▶ _Work instructions_
Would you transcribe the whole listing exactly, minus its pictures?

▶ _Supplied data_
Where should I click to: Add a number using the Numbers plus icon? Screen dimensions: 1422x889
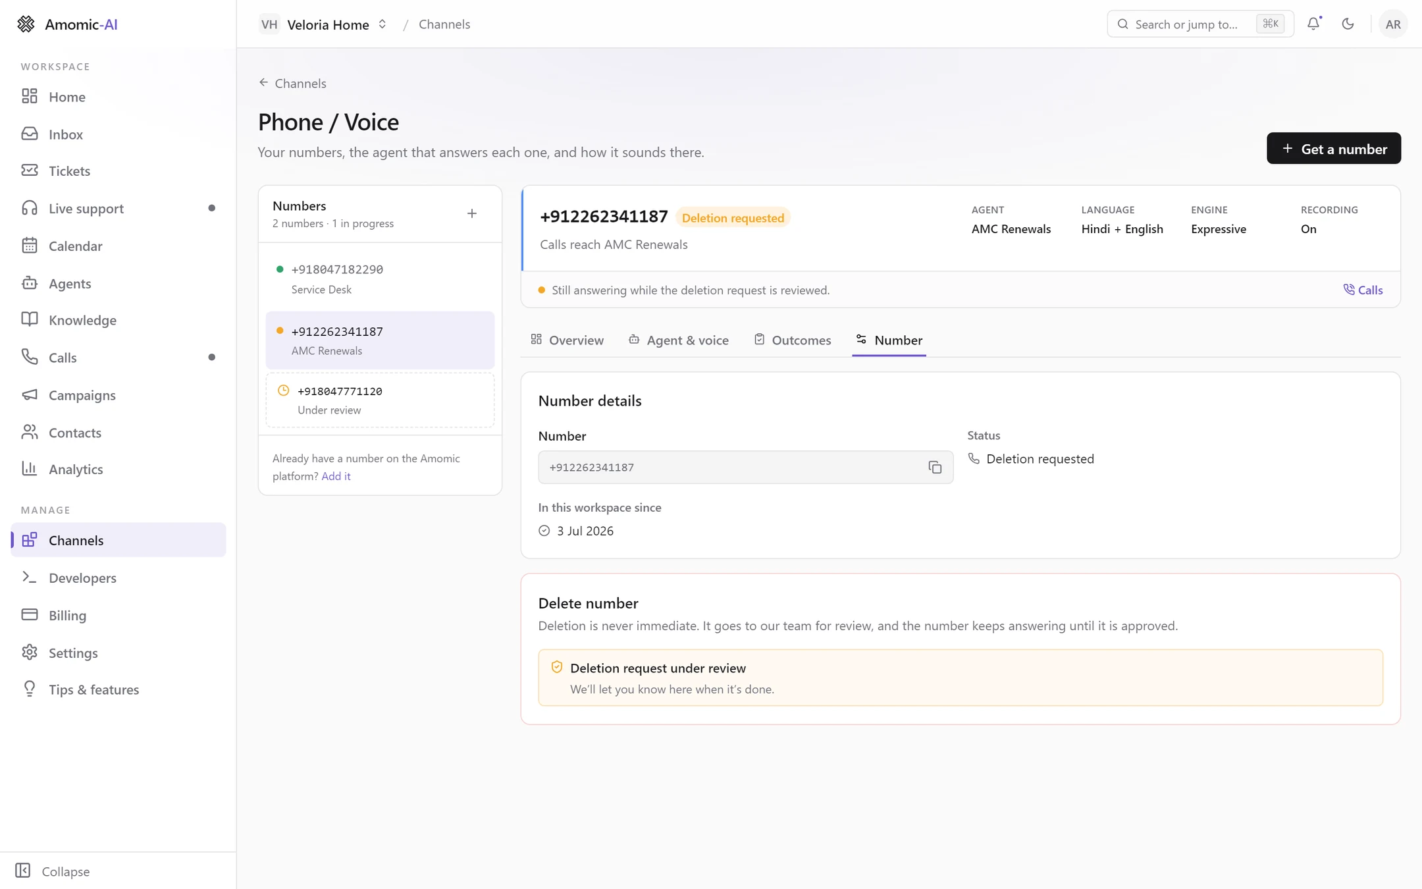coord(472,213)
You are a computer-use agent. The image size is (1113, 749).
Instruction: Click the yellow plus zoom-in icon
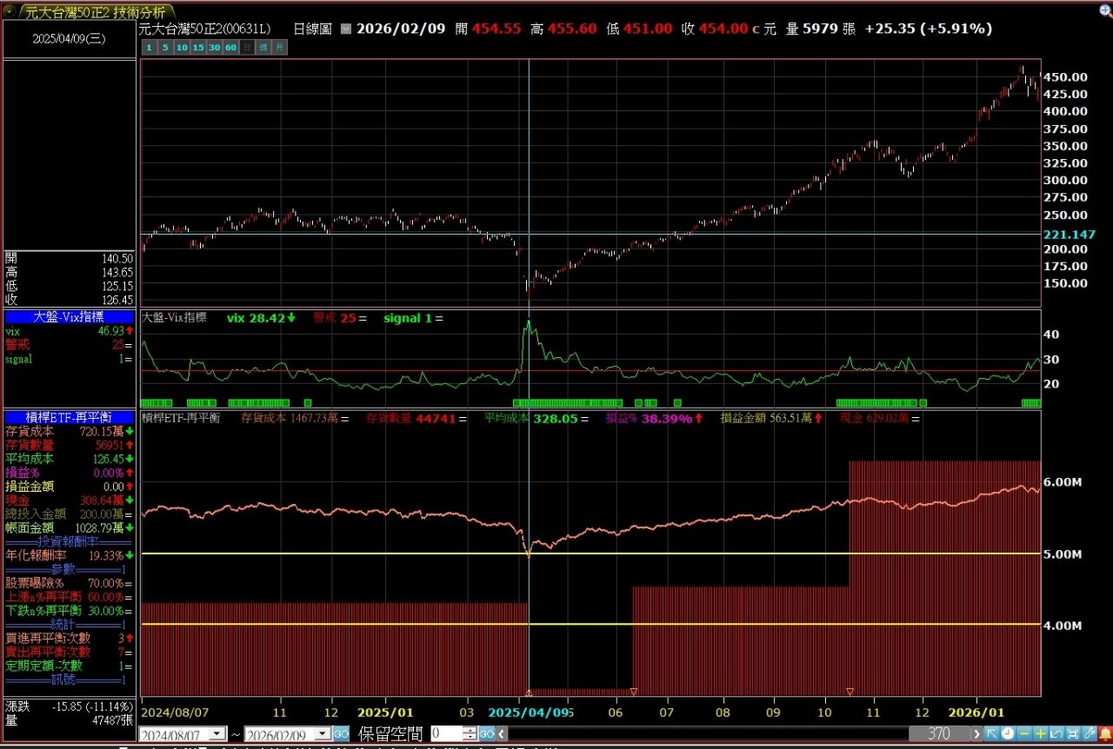[1040, 733]
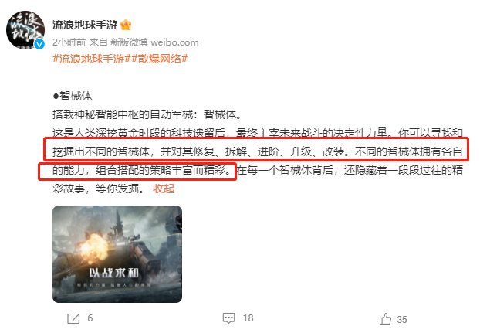The image size is (480, 333).
Task: Click the username 流浪地球手游
Action: click(x=85, y=25)
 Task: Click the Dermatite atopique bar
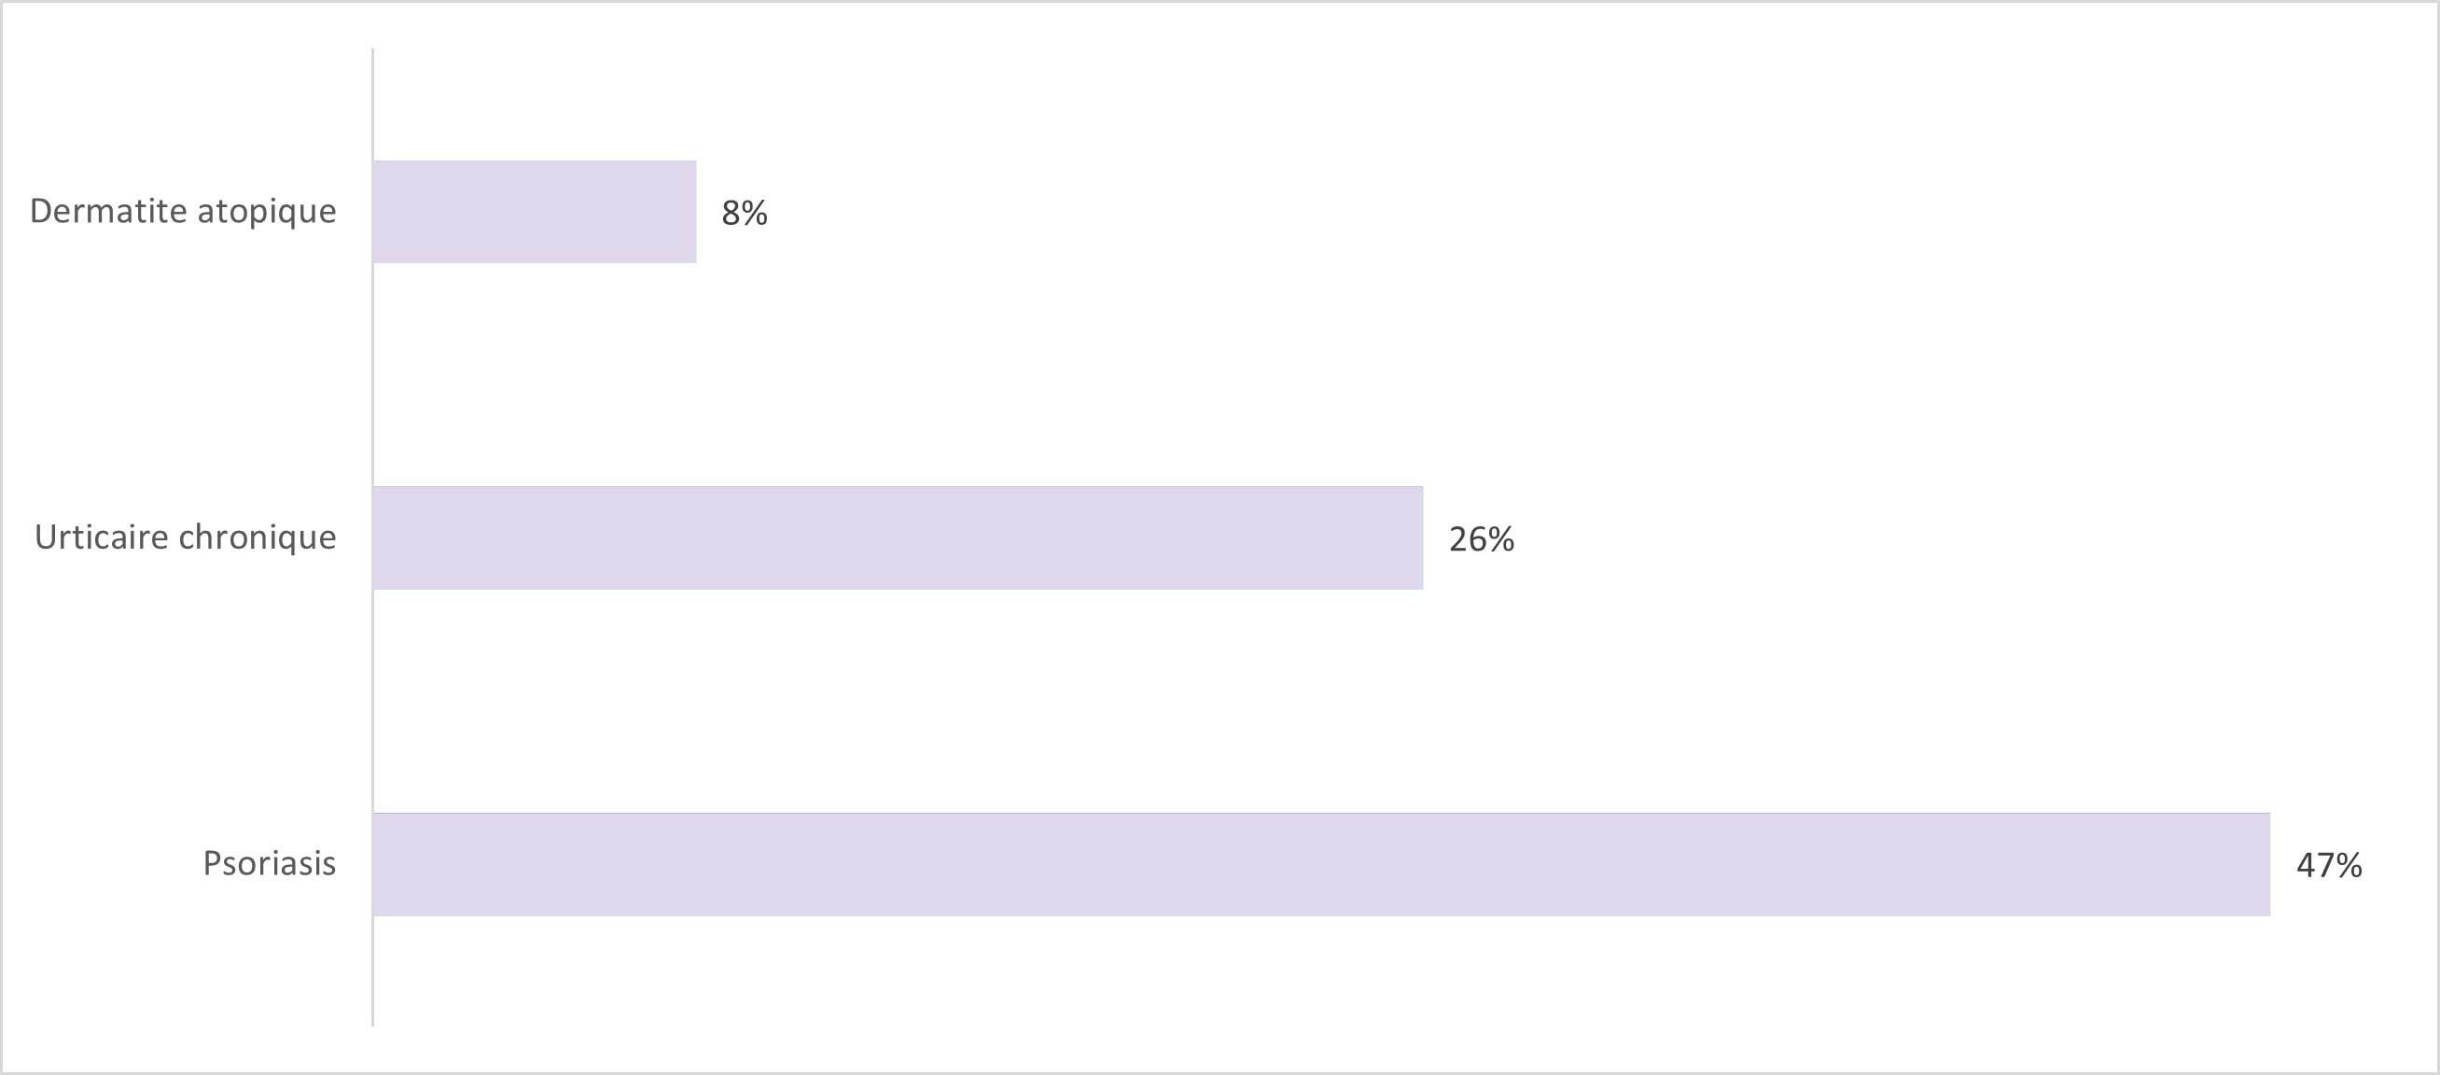coord(534,211)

▶ _Task answer_
Where should I click to: Add a number using the Numbers plus icon? Screen dimensions: 1422x889
coord(472,213)
You are a computer-use agent. The image size is (1113, 749).
Instruction: Click the yellow plus zoom-in icon
[1040, 733]
The image size is (480, 333).
Task: Click the username 流浪地球手游
Action: click(x=85, y=25)
 Task: Click the Dermatite atopique bar
coord(534,211)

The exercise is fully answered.